Attempts were made to block newspapers from the hostile parties. The official newspaper of the Bolsheviks was banned at the beginning of December 1918 by a decision of the Provisional Government and subsequently appeared as an illegal underground publication. From the end of 1918 to May 1919, and then again from August of the same year, the appearance of the socialist-revolutionary newspaper was also suspended.
Co-operating with censorship should have been propaganda – the gap created by banning the publication of ‘harmful’ positions should have been filled by more optimistic writing. According to the daily newspapers, messages from the frontline received less attention as the War continued. More space was reserved for social and economic problems. The decline in articles covering the War must have played a part, either in the deepening tediousness of war or in becoming accustomed to it. It was no less important that, as the fronts stabilised, there was no exciting news for readers.

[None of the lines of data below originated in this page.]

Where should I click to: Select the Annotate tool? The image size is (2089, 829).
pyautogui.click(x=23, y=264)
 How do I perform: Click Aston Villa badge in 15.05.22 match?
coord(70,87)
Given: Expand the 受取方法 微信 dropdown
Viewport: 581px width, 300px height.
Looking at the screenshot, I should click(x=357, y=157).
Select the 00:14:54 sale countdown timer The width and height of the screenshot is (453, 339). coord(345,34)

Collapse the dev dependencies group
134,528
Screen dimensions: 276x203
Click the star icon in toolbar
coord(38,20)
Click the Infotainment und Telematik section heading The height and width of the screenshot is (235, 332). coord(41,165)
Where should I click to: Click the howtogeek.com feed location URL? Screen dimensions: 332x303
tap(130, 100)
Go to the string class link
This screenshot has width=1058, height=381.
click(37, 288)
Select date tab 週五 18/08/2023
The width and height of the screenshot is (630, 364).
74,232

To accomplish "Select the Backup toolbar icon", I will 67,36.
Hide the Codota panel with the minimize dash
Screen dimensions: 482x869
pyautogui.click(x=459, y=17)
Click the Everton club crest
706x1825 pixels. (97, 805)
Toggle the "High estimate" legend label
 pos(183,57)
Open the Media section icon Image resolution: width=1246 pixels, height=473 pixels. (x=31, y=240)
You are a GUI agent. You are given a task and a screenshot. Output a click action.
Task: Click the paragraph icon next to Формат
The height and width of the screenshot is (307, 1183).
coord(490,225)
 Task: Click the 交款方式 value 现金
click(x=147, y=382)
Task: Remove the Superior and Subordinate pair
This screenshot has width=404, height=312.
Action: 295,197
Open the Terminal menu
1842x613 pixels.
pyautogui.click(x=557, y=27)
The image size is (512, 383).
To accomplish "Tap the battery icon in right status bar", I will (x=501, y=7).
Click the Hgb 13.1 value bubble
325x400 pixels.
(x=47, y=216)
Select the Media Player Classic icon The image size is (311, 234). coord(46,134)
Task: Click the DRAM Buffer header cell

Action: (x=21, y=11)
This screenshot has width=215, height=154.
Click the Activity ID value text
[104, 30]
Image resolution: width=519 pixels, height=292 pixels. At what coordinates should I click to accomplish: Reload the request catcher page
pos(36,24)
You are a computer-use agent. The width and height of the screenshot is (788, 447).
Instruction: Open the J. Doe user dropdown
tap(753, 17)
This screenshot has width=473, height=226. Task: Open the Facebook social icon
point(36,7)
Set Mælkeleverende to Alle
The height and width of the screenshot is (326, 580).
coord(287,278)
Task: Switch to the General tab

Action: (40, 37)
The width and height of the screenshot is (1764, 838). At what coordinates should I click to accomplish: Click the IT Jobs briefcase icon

Estonia’s institution of war correspondents was officially created on March 23, 1919. This was done to counter a proposition from author and reporter August Gailit on March 15, 1919. The main difference between the two ideas was that according to official rules, war correspondents needed approval from the army. Freedom of movement near the frontline was much more limited than Gailit had desired.
The question of whether this was propaganda is central to an analysis of frontline reports. In essence, the realism of articles from war correspondents must be taken into consideration. Undoubtedly, it should be borne in mind that military censorship did not leave its influence undisclosed. On the one hand, it is a question of the factual content in the events recorded. Did war correspondents write what they saw and what they heard from soldiers, or did they pass on official accounts? On the other hand, one can ask whether the writings reflected the various aspects of the War objectively, or whether they embellished events and situations without criticism. Also important is whether authors were able to focus on the events of war and convey reports of the situation on the fronts without plundering them into excessive, glorifying descriptions.
Among correspondents reporting on the War were several prominent authors, such as August Gailit, Karl August Hindrey, Henrik Visnapuu and Richard Roht. But journalists such as Voldemar Koch (later famous as Voldemar Kures) were also present. In general all of them used pseudonyms, for example, Hindrey was known as Hoia Ronk. The final number of war correspondents remains unknown, especially as several authors used pseudonyms that could not with certainty be matched to any of the correspondents. For this article, 64 available texts by war correspondents were analysed from the following newspapers: Maaliit (9), Postimees (12), Päevaleht (24), Tallinna Teataja (5) and Vaba Maa (14).
There is no evidence that the leadership of the army wished war correspondents to create propaganda. In their articles, correspondents remained relatively objective and did not become propagandists of their own accord. Instead, several authors took a humane or humorous approach to reporting from the War, possibly helping increase citizens’ trust in the newly emerged Republic of Estonia.